━━ EXTRACTO DE LA PÁGINA ━━
Gobierno situado: habitar
Un gobierno situado, un gobierno en el que quienes gobiernan se sitúan, que abierta y explícitamente declaran su posición y [...]
13 agosto, 2023
por Alejandro Hernández Gálvez | Twitter: otrootroblog | Instagram: otrootroblog
Cuando nuestros ojos se detienen en una pintura de Rembrandt, nuestra mirada se vuelve pesada, bovina de algún modo.
Jean Genet
Esto es una escultura, por supuesto. Eso dijo Rosalind Krauss al final del párrafo que describe Perimeters/Pavilions/Decoys, obra de Mary Miss, hecha en 1978 —que es una excavación en la tierra, apuntalada con postes de madera, y con una escalera, también de madera, que permite descender al fondo— y con el que abre su hoy famoso ensayo “La escultura en el campo expandido”, publicado en 1979. Para Krauss, desde los años 60, con el land art, la escultura había entrado en una condición en la que se definía por la combinación de exclusiones: pese a estar en el paisaje y tener las dimensiones de un paisaje, no es paisaje; o pese a tener el tamaño y la conformación de una obra de arquitectura, no es arquitectura. El trabajo de Robert Irwin, Walter de Maria, Robert Smithson, Christo y, claro, Mary Miss, entran o abren esta categoría de obras que no son paisaje ni arquitectura pero, por supuesto, son esculturas.
A finales de julio se abrió —si así se puede decir— la obra de Marguerite Humeau titulada Orisons, que en las categorías del arte contemporáneo se clasifica como landart o earthwork, y cuenta con una extensión de 160 acres —casi 65 hectáreas—. Orisons se encuentra en el Valle de San Luis, en Colorado. El valle es parte de los territorios que México “cedió” a los Estados Unidos tras la invasión de 1848 y cubre una superficie de más de 21 mil kilómetros cuadrados a una altitud, similar a la del Valle de México, de 2,300 metros sobre el nivel del mar. Sus ocupantes originarios son los Kapote y los Ute, y actualmente la mitad del territorio es propiedad privada dedicada al cultivo. Durante las últimas sequías el valle ha padecido por la escasez de lluvias, lo que algunos expertos ya califican como algo más que una sequía: desertificación.
━━━
━━ MATERIAL DE ORIGEN ━━
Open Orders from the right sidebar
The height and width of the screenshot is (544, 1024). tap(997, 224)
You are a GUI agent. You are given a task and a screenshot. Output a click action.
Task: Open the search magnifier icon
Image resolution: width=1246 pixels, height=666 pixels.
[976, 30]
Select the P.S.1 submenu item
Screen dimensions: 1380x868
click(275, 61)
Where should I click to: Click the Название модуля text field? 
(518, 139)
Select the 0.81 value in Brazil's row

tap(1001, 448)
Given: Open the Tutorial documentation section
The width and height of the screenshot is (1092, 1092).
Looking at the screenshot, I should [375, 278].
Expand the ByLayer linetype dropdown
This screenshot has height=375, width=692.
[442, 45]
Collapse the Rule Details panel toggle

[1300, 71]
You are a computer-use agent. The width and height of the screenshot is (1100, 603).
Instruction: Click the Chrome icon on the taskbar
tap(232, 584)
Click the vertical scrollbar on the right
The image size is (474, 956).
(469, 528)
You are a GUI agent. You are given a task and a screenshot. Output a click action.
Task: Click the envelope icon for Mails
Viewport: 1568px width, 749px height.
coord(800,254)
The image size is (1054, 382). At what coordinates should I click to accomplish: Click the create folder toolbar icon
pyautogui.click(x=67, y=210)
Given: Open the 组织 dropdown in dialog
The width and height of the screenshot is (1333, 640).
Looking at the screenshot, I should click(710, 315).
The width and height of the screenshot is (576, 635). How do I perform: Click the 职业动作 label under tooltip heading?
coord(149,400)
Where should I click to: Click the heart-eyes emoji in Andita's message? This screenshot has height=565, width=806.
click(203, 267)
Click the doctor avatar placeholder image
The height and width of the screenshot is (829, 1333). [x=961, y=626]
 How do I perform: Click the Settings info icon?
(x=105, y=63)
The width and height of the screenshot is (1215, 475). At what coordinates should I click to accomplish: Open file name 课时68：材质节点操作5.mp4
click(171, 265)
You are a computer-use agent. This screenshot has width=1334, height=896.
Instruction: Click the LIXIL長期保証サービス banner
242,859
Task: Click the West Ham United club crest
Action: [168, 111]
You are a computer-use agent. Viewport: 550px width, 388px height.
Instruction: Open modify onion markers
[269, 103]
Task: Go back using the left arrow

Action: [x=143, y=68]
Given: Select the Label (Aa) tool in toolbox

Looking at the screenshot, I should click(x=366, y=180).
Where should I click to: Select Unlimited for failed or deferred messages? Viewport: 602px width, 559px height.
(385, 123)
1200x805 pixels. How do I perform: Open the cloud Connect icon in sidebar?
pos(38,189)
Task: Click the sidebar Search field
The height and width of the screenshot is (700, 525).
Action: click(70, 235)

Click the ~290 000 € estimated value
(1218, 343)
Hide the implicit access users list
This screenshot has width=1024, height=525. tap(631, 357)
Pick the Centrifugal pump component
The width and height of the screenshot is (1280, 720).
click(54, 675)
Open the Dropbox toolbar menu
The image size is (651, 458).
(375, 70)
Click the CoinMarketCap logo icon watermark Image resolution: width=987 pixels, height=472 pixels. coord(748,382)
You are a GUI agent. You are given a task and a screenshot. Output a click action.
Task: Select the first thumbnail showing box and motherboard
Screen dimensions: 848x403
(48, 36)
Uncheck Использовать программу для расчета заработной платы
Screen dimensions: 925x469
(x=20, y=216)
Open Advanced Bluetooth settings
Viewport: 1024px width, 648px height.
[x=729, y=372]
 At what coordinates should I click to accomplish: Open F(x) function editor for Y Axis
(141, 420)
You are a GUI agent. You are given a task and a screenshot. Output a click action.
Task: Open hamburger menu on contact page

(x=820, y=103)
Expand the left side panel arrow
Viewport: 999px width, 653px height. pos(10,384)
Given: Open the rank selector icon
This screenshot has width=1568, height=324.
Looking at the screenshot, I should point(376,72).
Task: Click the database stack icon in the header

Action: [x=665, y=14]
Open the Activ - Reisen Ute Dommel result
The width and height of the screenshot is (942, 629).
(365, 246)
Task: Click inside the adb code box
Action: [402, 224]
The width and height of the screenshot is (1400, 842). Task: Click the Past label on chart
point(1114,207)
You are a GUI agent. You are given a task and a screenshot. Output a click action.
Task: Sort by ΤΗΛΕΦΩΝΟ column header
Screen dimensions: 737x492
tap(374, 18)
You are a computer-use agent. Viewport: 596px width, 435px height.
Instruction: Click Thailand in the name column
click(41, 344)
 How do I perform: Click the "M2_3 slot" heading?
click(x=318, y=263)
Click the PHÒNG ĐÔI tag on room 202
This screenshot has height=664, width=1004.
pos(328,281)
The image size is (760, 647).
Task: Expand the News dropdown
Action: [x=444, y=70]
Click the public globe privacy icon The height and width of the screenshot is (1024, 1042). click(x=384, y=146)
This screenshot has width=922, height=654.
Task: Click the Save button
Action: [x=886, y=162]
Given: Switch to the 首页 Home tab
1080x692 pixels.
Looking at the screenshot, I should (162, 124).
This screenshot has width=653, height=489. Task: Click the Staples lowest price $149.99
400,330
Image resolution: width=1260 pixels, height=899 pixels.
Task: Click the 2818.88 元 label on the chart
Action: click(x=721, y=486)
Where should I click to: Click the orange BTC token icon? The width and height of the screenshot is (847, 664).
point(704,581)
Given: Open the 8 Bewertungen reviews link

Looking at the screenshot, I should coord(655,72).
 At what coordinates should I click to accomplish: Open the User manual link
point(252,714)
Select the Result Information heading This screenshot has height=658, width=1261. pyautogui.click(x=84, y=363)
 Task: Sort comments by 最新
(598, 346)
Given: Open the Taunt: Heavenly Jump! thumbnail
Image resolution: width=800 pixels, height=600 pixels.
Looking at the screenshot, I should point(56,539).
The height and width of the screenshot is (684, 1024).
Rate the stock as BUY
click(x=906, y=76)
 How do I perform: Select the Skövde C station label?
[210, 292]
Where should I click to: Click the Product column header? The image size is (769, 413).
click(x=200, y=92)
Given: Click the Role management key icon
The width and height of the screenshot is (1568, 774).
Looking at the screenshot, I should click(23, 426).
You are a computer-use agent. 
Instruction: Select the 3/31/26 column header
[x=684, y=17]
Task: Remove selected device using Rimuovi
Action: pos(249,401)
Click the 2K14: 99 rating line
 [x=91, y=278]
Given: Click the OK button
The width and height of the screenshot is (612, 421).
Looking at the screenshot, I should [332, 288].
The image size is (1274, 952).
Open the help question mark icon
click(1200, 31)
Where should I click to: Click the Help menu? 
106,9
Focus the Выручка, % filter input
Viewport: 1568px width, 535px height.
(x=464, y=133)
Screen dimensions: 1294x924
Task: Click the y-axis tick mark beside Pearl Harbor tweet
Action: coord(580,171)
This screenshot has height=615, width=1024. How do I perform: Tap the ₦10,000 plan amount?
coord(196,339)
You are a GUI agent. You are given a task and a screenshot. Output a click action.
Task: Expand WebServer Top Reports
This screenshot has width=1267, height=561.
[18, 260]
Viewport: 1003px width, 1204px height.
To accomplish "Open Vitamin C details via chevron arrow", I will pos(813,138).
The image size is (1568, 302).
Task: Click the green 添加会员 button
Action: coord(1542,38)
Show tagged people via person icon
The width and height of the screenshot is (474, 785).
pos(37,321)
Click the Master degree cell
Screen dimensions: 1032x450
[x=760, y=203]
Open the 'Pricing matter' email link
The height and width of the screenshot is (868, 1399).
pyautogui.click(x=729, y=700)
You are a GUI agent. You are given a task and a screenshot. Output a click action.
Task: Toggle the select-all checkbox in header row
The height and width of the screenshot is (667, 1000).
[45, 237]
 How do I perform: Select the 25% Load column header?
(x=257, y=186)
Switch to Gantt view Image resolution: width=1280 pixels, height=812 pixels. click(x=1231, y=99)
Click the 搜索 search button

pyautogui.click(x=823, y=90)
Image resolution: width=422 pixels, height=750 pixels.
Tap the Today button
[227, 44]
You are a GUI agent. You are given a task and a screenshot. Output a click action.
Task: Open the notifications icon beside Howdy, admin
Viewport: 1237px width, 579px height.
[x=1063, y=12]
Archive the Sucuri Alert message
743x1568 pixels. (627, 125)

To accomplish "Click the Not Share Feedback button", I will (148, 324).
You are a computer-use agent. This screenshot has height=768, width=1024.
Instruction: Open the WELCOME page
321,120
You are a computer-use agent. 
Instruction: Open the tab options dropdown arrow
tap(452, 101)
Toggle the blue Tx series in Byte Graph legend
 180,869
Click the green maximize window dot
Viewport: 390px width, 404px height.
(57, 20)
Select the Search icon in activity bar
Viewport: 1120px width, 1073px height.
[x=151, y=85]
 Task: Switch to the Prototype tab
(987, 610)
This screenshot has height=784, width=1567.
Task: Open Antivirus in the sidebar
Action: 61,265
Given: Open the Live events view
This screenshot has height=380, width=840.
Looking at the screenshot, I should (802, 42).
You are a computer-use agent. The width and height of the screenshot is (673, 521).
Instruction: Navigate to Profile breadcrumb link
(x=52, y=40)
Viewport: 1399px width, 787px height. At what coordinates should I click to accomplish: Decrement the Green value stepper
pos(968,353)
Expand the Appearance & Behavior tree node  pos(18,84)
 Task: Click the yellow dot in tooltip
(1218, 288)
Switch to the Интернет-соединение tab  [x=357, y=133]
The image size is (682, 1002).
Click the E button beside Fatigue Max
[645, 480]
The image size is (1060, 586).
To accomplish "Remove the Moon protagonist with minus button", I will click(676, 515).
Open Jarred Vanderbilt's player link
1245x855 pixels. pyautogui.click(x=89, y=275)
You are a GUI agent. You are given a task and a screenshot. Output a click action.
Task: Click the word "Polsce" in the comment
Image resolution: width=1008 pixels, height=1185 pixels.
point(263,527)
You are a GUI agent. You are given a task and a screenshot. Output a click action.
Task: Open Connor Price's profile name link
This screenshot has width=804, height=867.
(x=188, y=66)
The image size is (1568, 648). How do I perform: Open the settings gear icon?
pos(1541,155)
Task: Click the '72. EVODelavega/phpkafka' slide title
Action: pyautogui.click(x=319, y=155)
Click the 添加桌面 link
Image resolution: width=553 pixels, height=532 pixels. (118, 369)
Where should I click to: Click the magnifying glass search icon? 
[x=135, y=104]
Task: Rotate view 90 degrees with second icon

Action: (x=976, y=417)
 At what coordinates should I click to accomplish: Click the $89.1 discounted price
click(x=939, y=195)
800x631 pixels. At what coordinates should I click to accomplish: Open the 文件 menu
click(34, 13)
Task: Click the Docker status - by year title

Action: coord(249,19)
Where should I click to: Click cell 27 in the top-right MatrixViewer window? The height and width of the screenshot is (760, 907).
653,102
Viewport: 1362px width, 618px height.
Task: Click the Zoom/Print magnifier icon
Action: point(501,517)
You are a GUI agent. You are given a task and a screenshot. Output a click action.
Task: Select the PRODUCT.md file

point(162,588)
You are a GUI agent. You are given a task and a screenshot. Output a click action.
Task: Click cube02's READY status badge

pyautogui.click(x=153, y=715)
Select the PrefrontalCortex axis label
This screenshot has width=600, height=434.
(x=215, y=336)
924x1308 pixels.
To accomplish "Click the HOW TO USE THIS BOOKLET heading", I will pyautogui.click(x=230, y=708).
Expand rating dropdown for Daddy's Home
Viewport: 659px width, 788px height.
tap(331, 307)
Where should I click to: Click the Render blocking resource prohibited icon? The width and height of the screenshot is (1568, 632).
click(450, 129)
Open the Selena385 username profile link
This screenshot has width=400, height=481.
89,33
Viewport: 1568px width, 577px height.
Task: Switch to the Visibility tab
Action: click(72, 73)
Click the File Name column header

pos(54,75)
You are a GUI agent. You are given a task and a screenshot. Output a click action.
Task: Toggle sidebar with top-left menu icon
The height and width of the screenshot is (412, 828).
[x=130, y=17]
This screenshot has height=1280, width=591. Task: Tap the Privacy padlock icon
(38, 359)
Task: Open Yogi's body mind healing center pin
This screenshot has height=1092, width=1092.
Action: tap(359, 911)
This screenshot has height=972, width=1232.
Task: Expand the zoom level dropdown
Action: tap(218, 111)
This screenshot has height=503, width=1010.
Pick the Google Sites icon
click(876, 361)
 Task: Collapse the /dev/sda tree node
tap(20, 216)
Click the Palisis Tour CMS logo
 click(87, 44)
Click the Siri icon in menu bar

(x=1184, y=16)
━━━
Prosigue el artículo sobre la obra Orisons y el land art a partir de su última oración.

> RESULTADO DE LA TAREA:
Marguerite Humeau nació en 1986 en Francia y vive en Londres, donde estudió en el Royal College of Art. Su trabajo, según puede leerse en el sitio de la galería White Cube, “recorre grandes distancias en el espacio y el tiempo, desde la prehistoria hasta mundos futuros imaginados, en su búsqueda de los misterios de la existencia humana. Ella da vida a las cosas perdidas, ya sean formas de vida que se han extinguido o ideas que han desaparecido de nuestros paisajes mentales. Llenando vacíos de conocimiento con especulaciones y escenarios imaginados, su objetivo es crear nuevas mitologías para nuestra era contemporánea.”
En una entrevista con Maura Thomas, Humeau cuenta que a principios de 2020, antes de que se decretara la pandemia, Cortney Stell, curadora en jefe de Black Cube Gallery, la invitó a proponer un proyecto en el lugar de su elección. Se atravesó la pandemia y la propuesta quedó en pausa. Mientras tanto, Humeau investigaba la relación entre las hierbas y el suelo en el que crecen, lo que la llevó, entre otras cosas, a las imágenes aéreas de los círculos de cultivo intensivo en el desierto, que también pueden verse en el Valle de San Luis. Humeau le escribió a Stell que quería encontrar un círculo de esos para transformarlo en landart, y la galería Black Cube hizo la investigación hasta encontrar la granja Jones Faras Organics, quienes lo cedieron.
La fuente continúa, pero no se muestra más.